Irregular! Impossible? Important!: Area & Perimeter of Irregular Polygons

“Information’s pretty thin stuff unless mixed with experience.” -Clarence Day, The Crow’s Nest

Last week I received a comment and a request from Anne, an academic coach at an Elementary school in Georgia. I first heard from Anne this August when she visited my website looking for information about differentiating instruction and using small groups in math.  Her school has been using the free resources about Tabor Rotation that I’ve been providing on my website and Blog and they have been implementing Tabor Rotation in their school.

I was intrigued by Anne’s request to post activities and games for exploring and understanding the concepts of area and perimeter of irregular polygons. I knew that many other teachers would also benefit from the information in today’s Games Blog.

First of all, remember to make the connections of any concept to the students’ world. It’s one of the most basic comprehension strategies used in literacy, but is rarely emphasized in mathematics. If the students don’t make a real-world connection to what they are learning and why they should be learning it, then the instruction sounds like the “wha, wha, wha” of Charlie Brown’s parents.

This video, about calculating how much paint is needed to cover a wall that has a window, would be an excellent springboard for small-group discussion. [http://www.teachertube.com/viewVideo.php?video_id=20966]

Integrating the subjects you teach (math & science for instance) would be another opportunity to apply the concepts of area and perimeter in a real-world setting.  One performance task I created years ago asks the “scientists” in the classroom “lab” to work with a team and design the first space station on the moon.

FunBrain.com has an excellent online game for exploring area and perimeter of regular polygons.   The polygon generator shows a rectangle with the dimensions labeled. The student must calculate the area or perimeter of the rectangle.  For each problem the student answers correctly, she will receive a piece of an archeological puzzle.  The game ends when the learner gets all the puzzle pieces.[http://www.funbrain.com/poly/index.html]

There are some comprehensive units, with multiple lessons and resources, on several other websites. The Utah Education Network provides lesson plans for the use of manipulatives to help students create various geometric shapes and measure their area. [http://www.uen.org/Lessonplan/preview.cgi?LPid=21544]

The UEN page includes 14 PDF files, games, background for teachers, instructional procedures, extension, and assessments. Everything would be of value in helping students understand, concretely and representationally, the area of a polygon.  This is good stuff!

NCTM also has a good unit of lessons on the topic of using the area formula for a rectangle to discover the area formulas for triangles, parallelograms, and trapezoids. Several of the lesson focus on helping students consider irregular figures whose areas can be determined by estimation or decomposition.

[http://illuminations.nctm.org/LessonDetail.aspx?ID=U160]

All of these online games would be perfect in the Tabor Rotation Games Station and/or the Technology/Application Station.

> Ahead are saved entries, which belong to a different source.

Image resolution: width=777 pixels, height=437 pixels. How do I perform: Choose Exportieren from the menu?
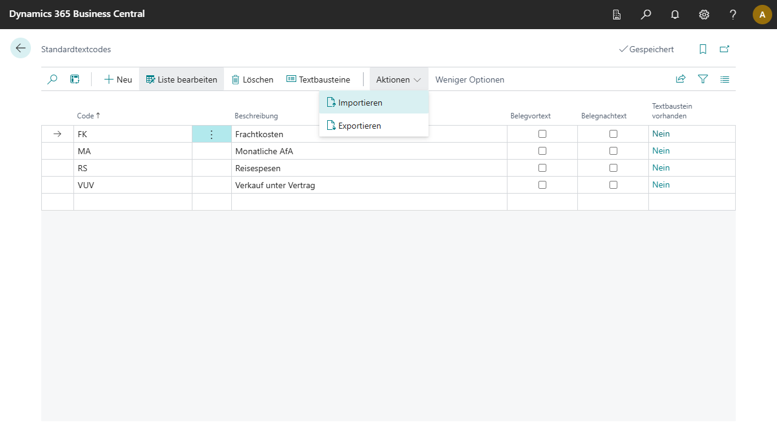point(359,126)
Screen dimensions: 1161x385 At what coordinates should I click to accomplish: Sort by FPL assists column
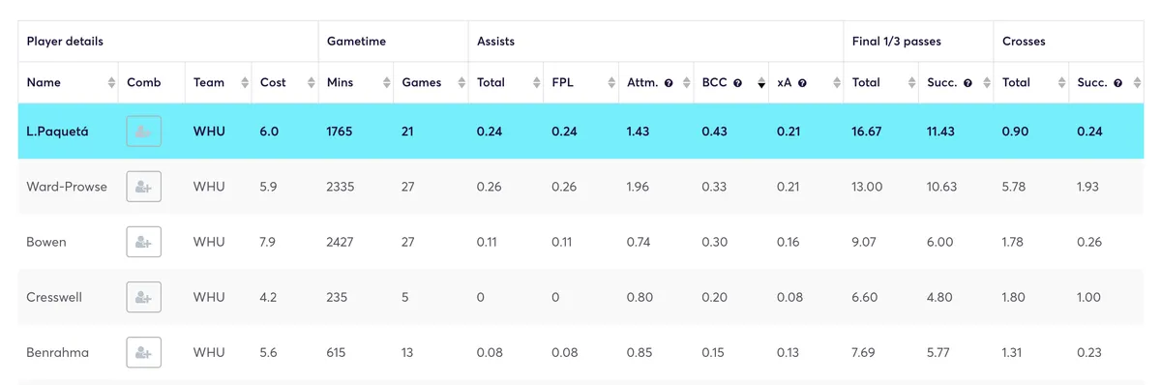click(611, 83)
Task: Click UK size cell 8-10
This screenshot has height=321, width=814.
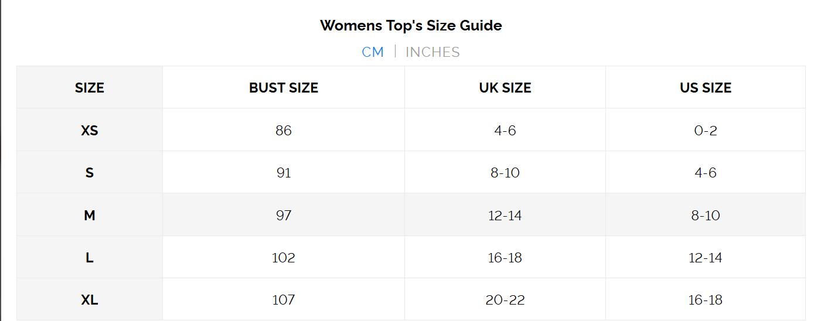Action: point(505,173)
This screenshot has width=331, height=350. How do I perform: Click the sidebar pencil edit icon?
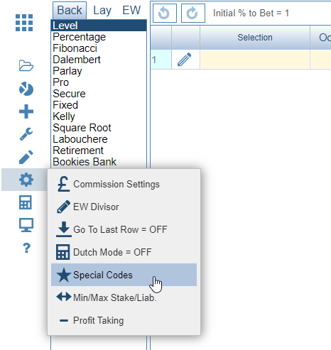click(x=26, y=157)
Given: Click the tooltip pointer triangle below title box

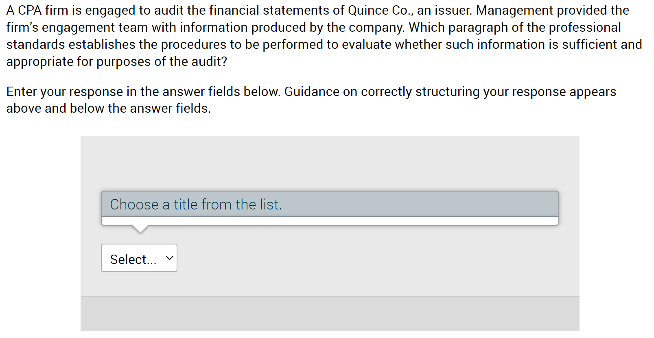Looking at the screenshot, I should [x=140, y=229].
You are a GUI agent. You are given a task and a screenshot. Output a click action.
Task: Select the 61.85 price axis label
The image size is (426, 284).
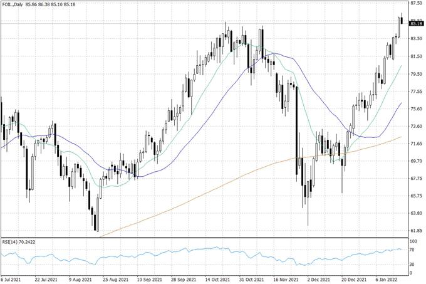tap(415, 231)

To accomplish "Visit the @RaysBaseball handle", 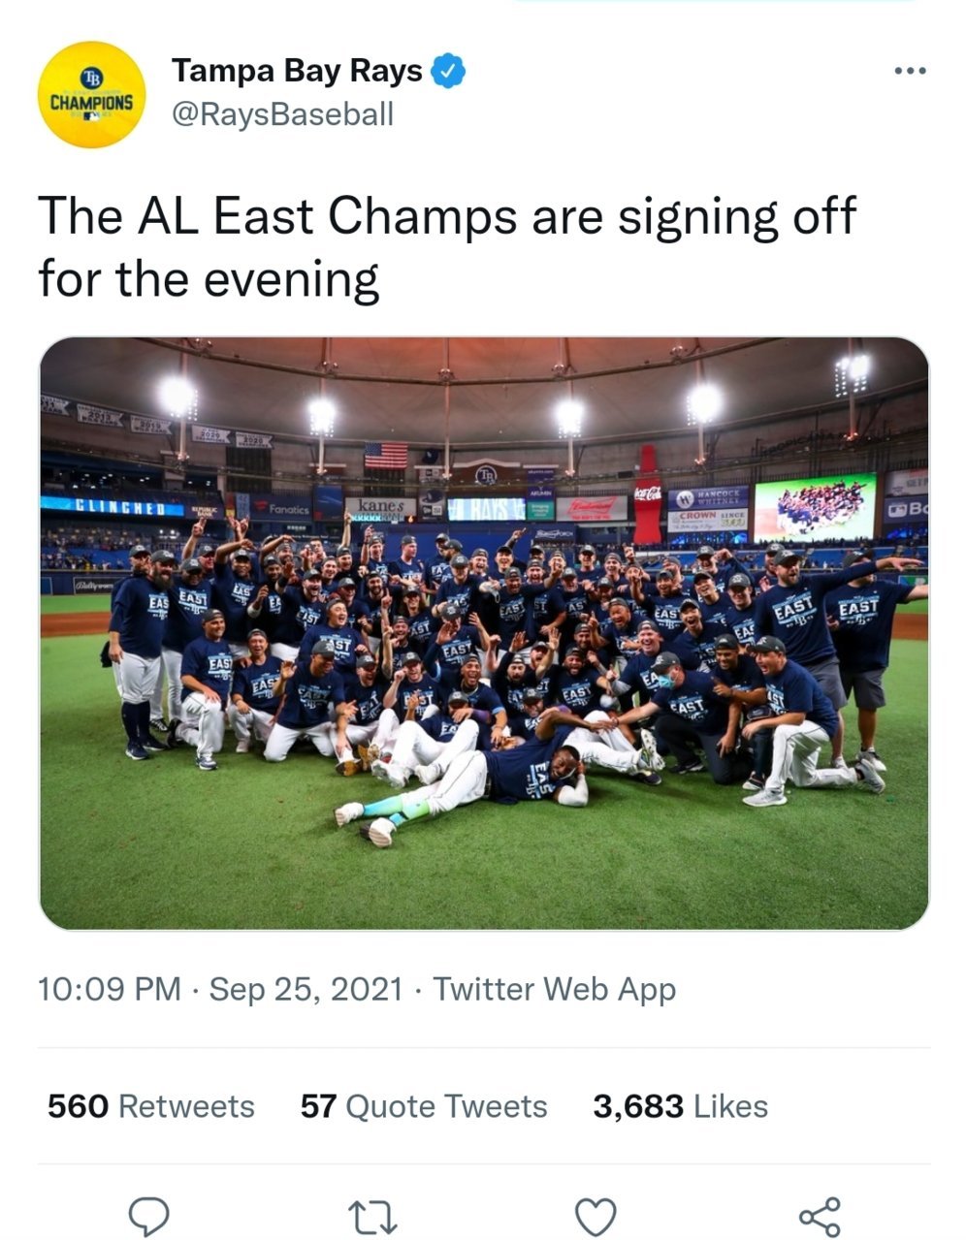I will [282, 114].
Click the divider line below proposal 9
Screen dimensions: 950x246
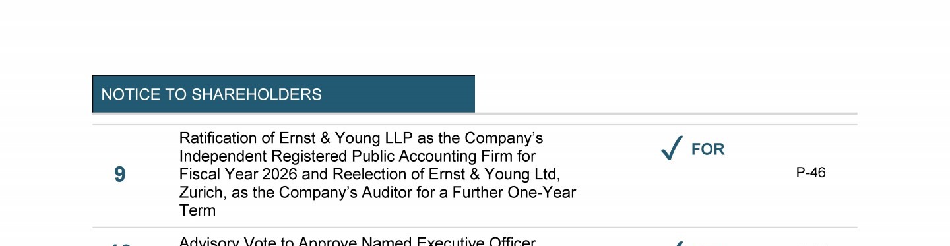coord(475,228)
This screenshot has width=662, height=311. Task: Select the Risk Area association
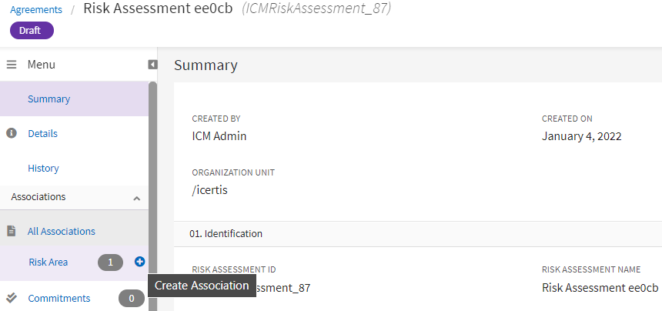coord(48,262)
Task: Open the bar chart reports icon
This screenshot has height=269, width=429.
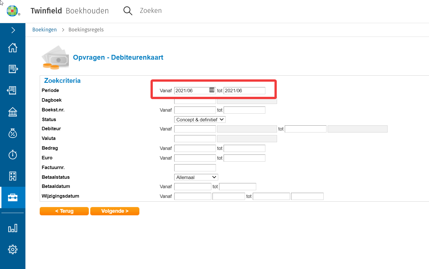Action: 13,228
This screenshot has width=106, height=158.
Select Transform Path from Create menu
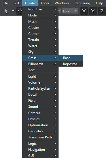click(x=40, y=137)
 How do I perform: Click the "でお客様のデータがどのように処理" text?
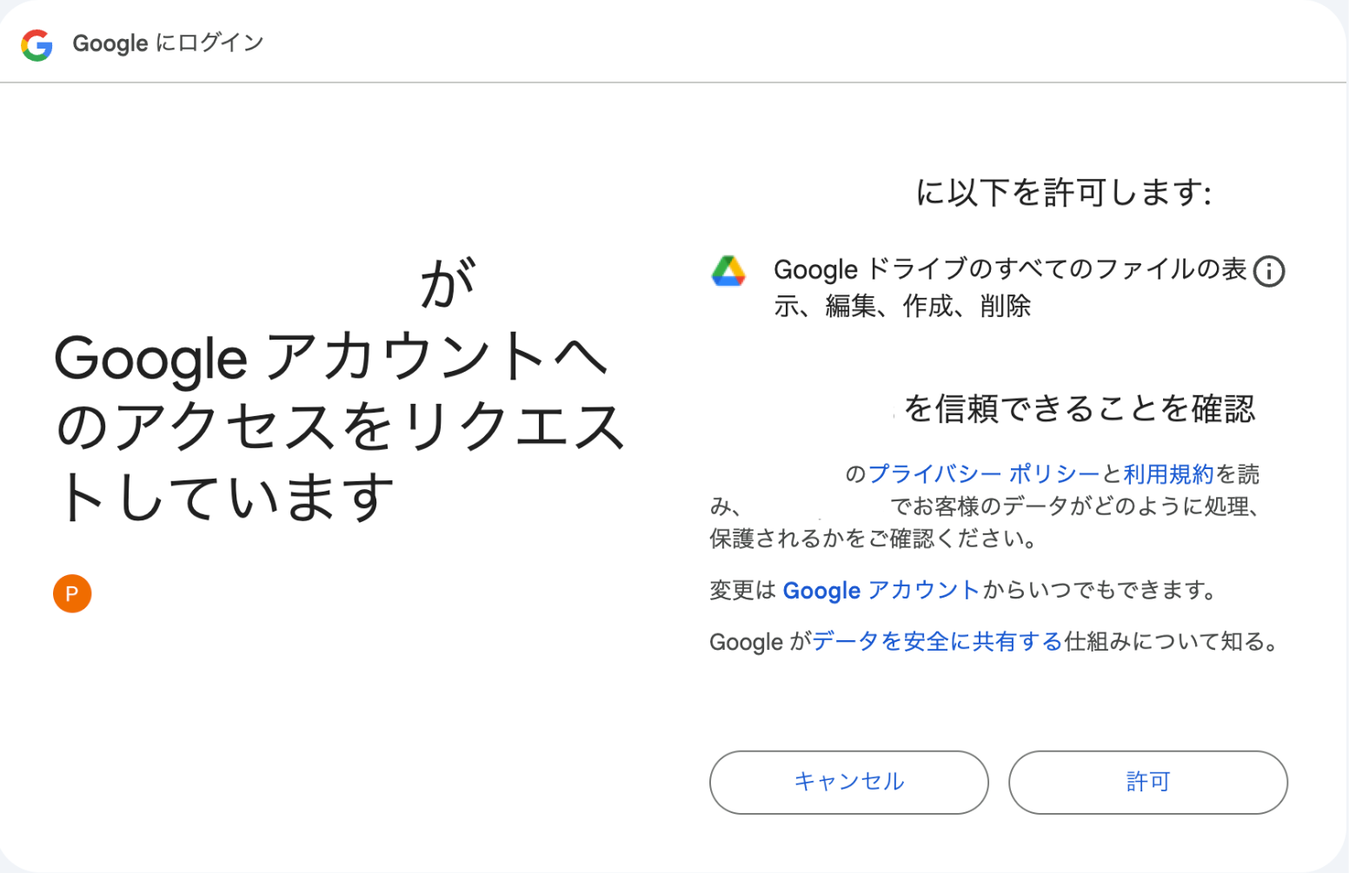1074,506
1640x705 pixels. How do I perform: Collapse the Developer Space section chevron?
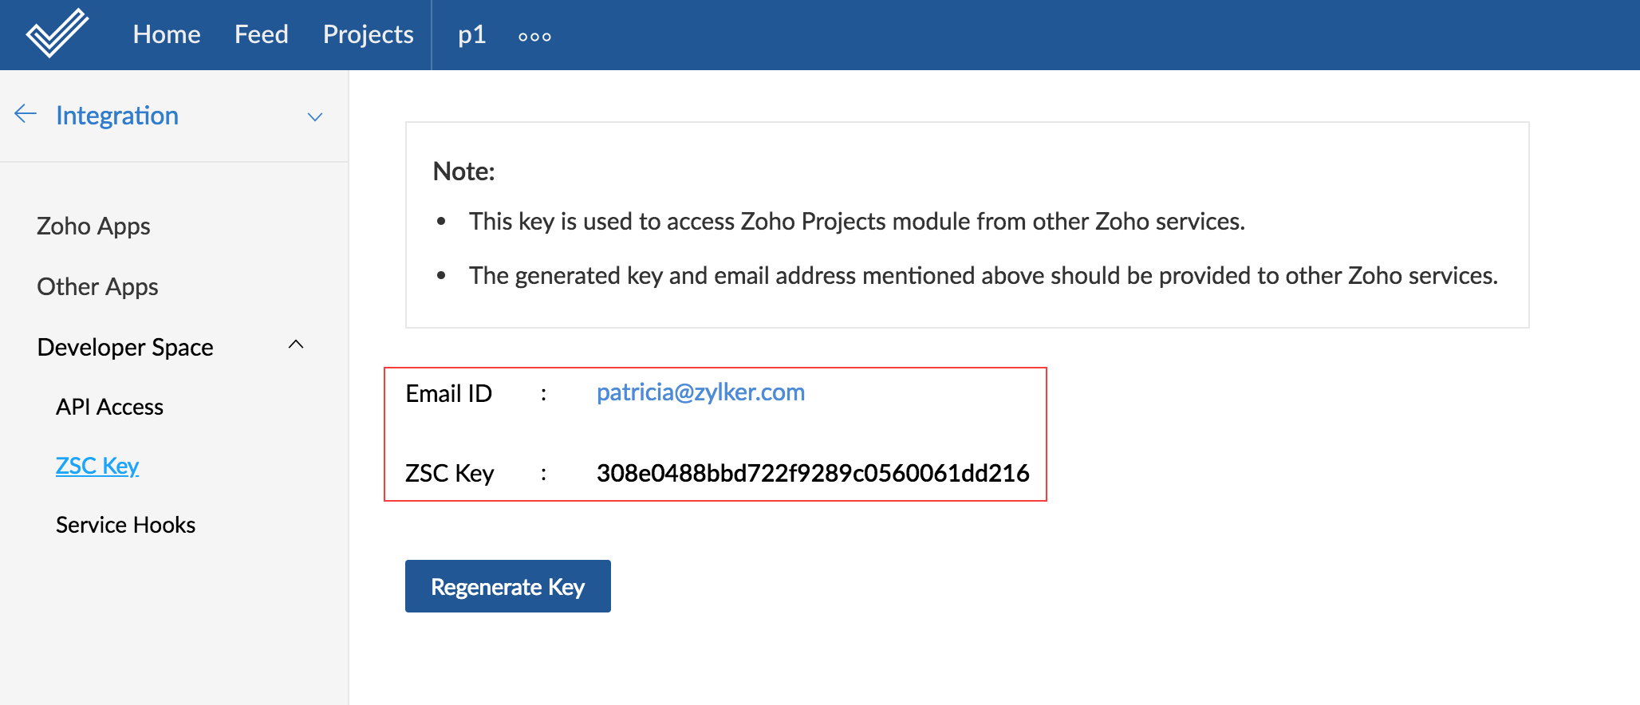pyautogui.click(x=296, y=345)
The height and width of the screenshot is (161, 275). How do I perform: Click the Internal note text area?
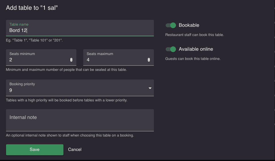click(80, 120)
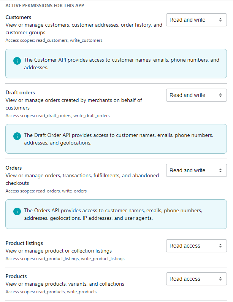Open the Draft orders permission dropdown
This screenshot has height=302, width=233.
(x=197, y=95)
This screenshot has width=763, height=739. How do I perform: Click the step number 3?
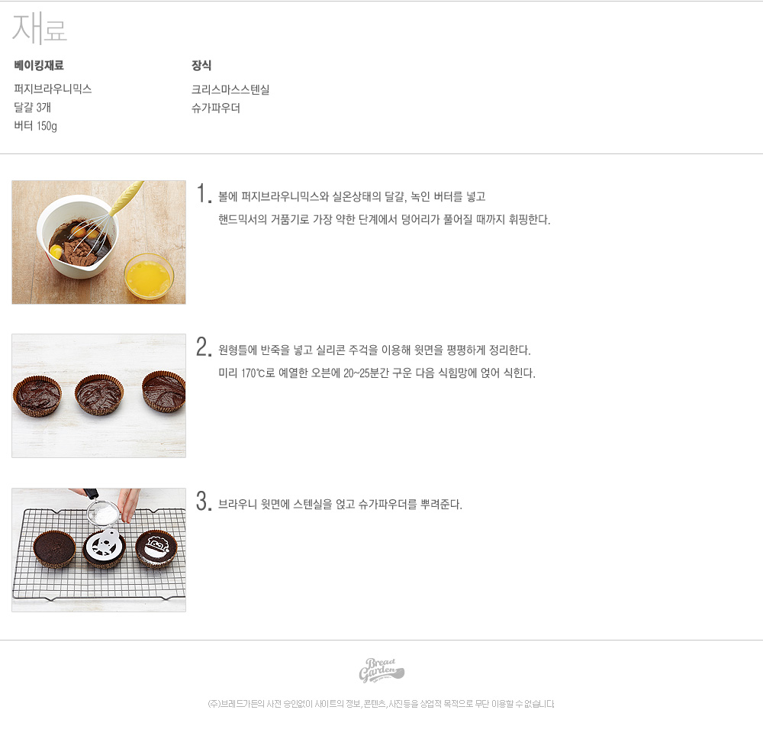[x=204, y=501]
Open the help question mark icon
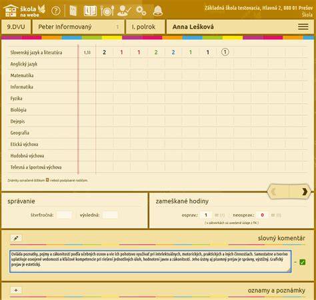Viewport: 316px width, 300px height. (x=56, y=11)
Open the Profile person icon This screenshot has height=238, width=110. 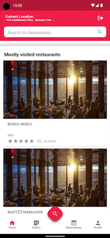click(x=98, y=223)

After a teacher-directed exploration and review in the Whole-Group Mini-Lesson, students would find The Shape Explorer incredibly engaging. The Shape Explorer generates shapes, allows students to respond with area and perimeter, checks the answers, and then generates a new shape.

[http://www.shodor.org/interactivate/activities/ShapeExplorer/]

BUT WAIT… there’s MORE!

Do you want your students to truly understand what you have taught so they can apply it in other situations and not have to re-learn it in future years? Why not try the real-world task below.

PIZZA PRODUCTION

  • Have students research information about factories. This is an interesting social studies topic (especially when the students read about child labor in the early 1900’s).
  • Have students brainstorm ingredients they like on a real pizza and what is needed to make a paper replica of a pizza.
  • Ask each pair of students to create a topping (polygon) or part of the pizza that will be used in the production line process.
  • In order to make their ingredients, the students will have to determine how big one ingredient is (surface area), how many ingredients will go on one pizza (multi-step problem solving), how many pizzas they think the class can make (estimation), and how much paper will be needed to make the total number of ingredients they will supply (surface area).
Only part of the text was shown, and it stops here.